* **Task requirements**
Among the entries below, find the lines with "Image" and copy them.

[Dataset entries]
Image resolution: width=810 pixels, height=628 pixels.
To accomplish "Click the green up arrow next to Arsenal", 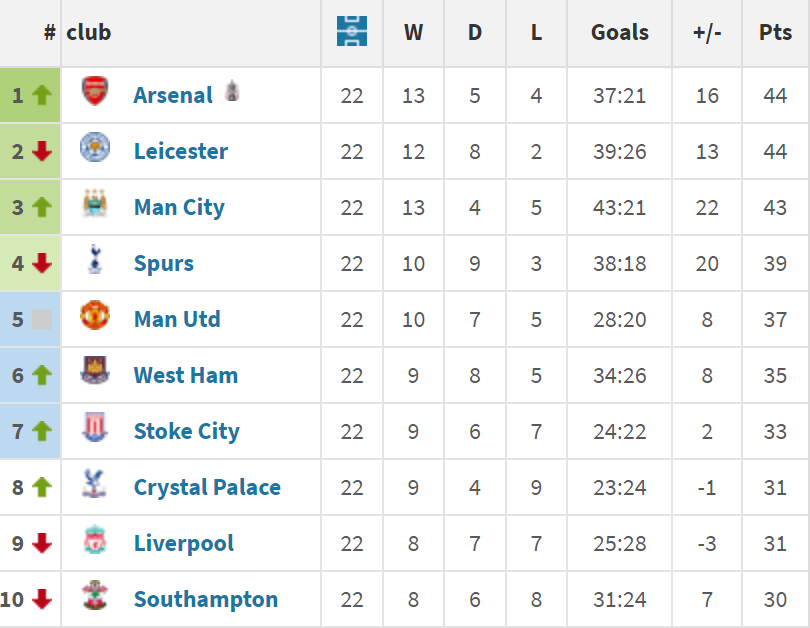I will tap(41, 95).
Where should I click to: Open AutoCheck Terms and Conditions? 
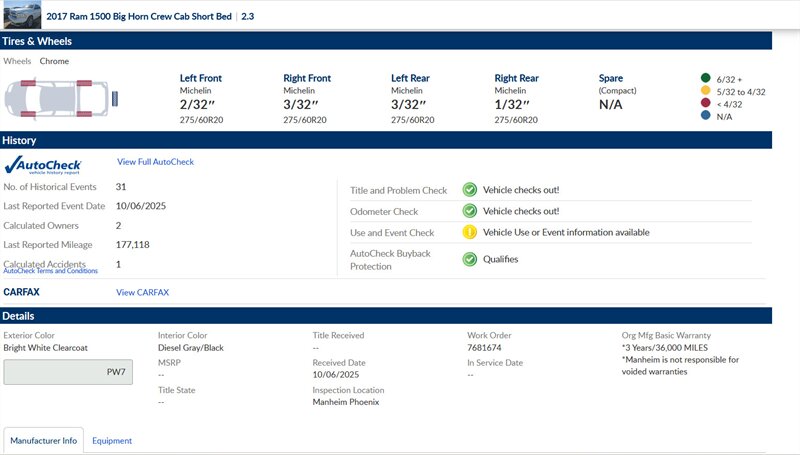pyautogui.click(x=50, y=271)
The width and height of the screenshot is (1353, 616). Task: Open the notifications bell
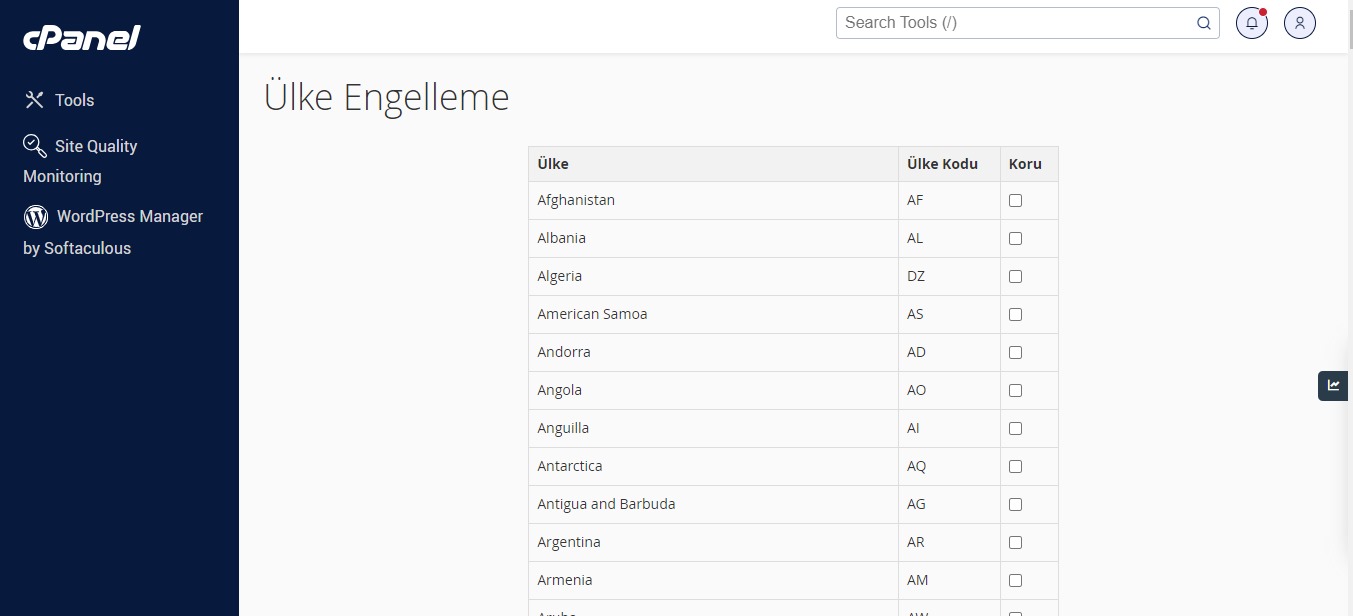pos(1252,23)

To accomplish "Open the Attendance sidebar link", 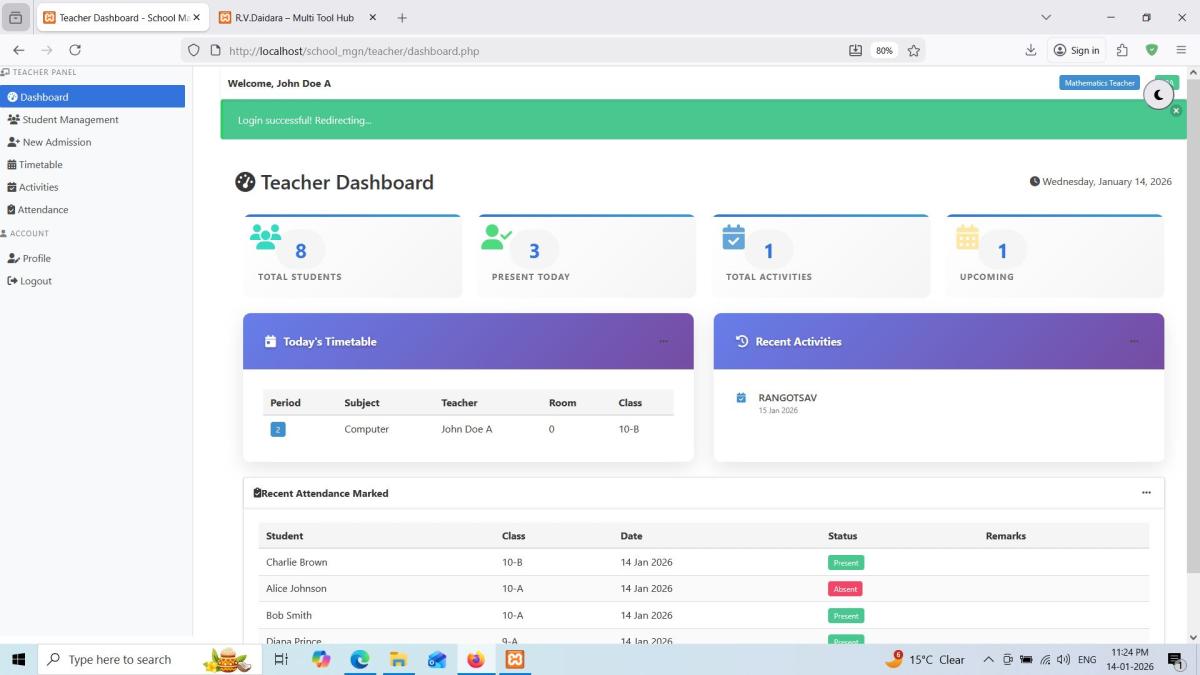I will [x=42, y=210].
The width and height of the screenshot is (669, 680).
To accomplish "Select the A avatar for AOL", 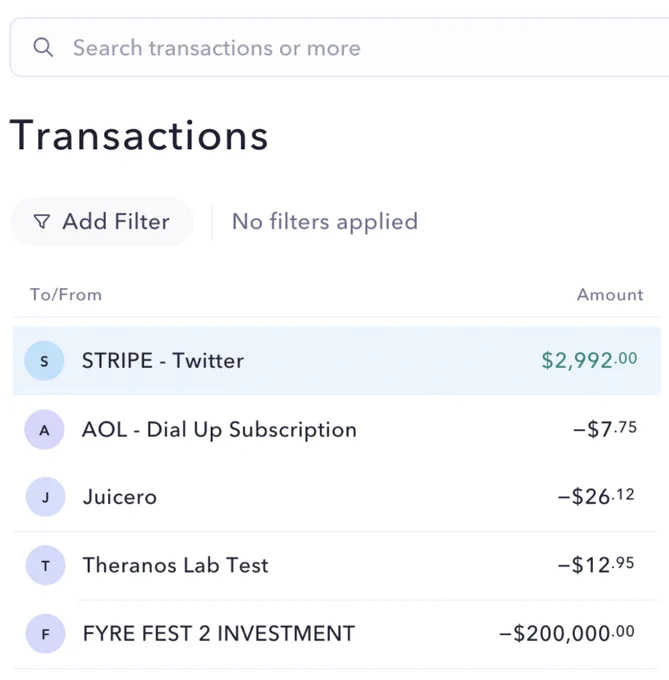I will coord(44,430).
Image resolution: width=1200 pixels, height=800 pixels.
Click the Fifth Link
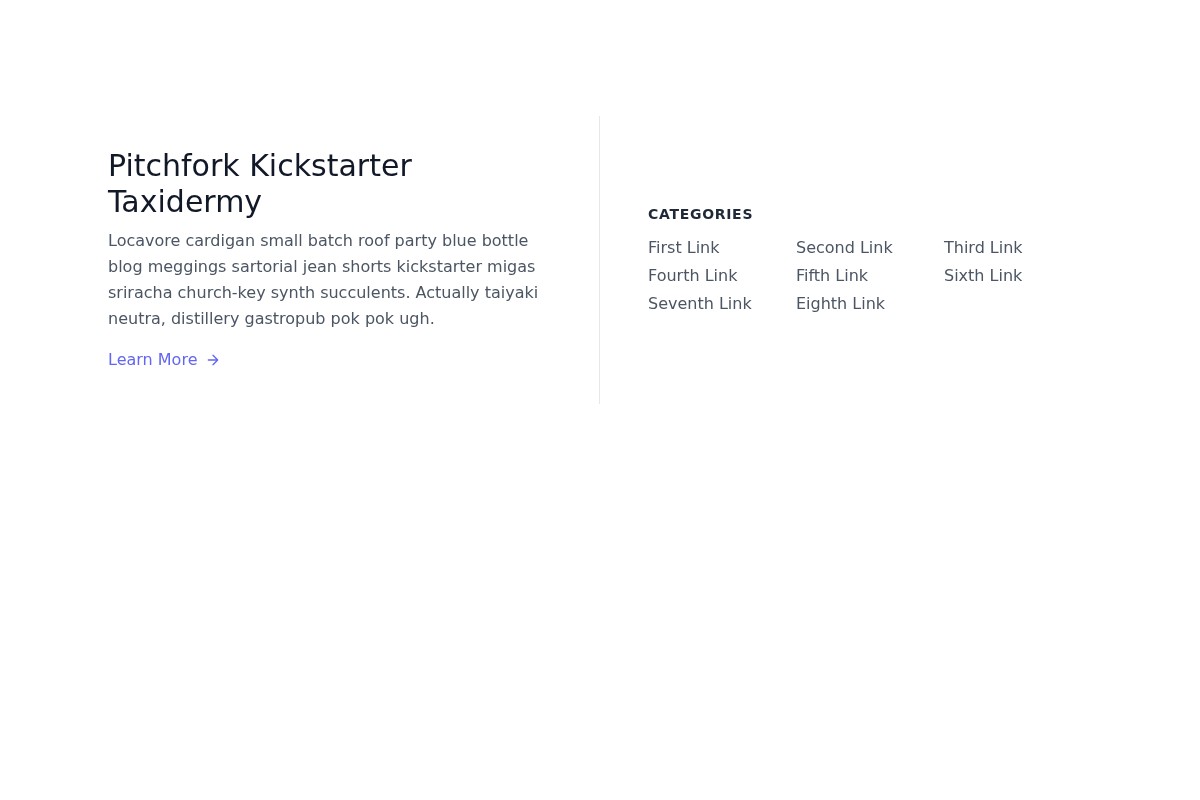click(831, 275)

* **Written solution**
Image resolution: width=810 pixels, height=628 pixels.
Image resolution: width=1200 pixels, height=800 pixels.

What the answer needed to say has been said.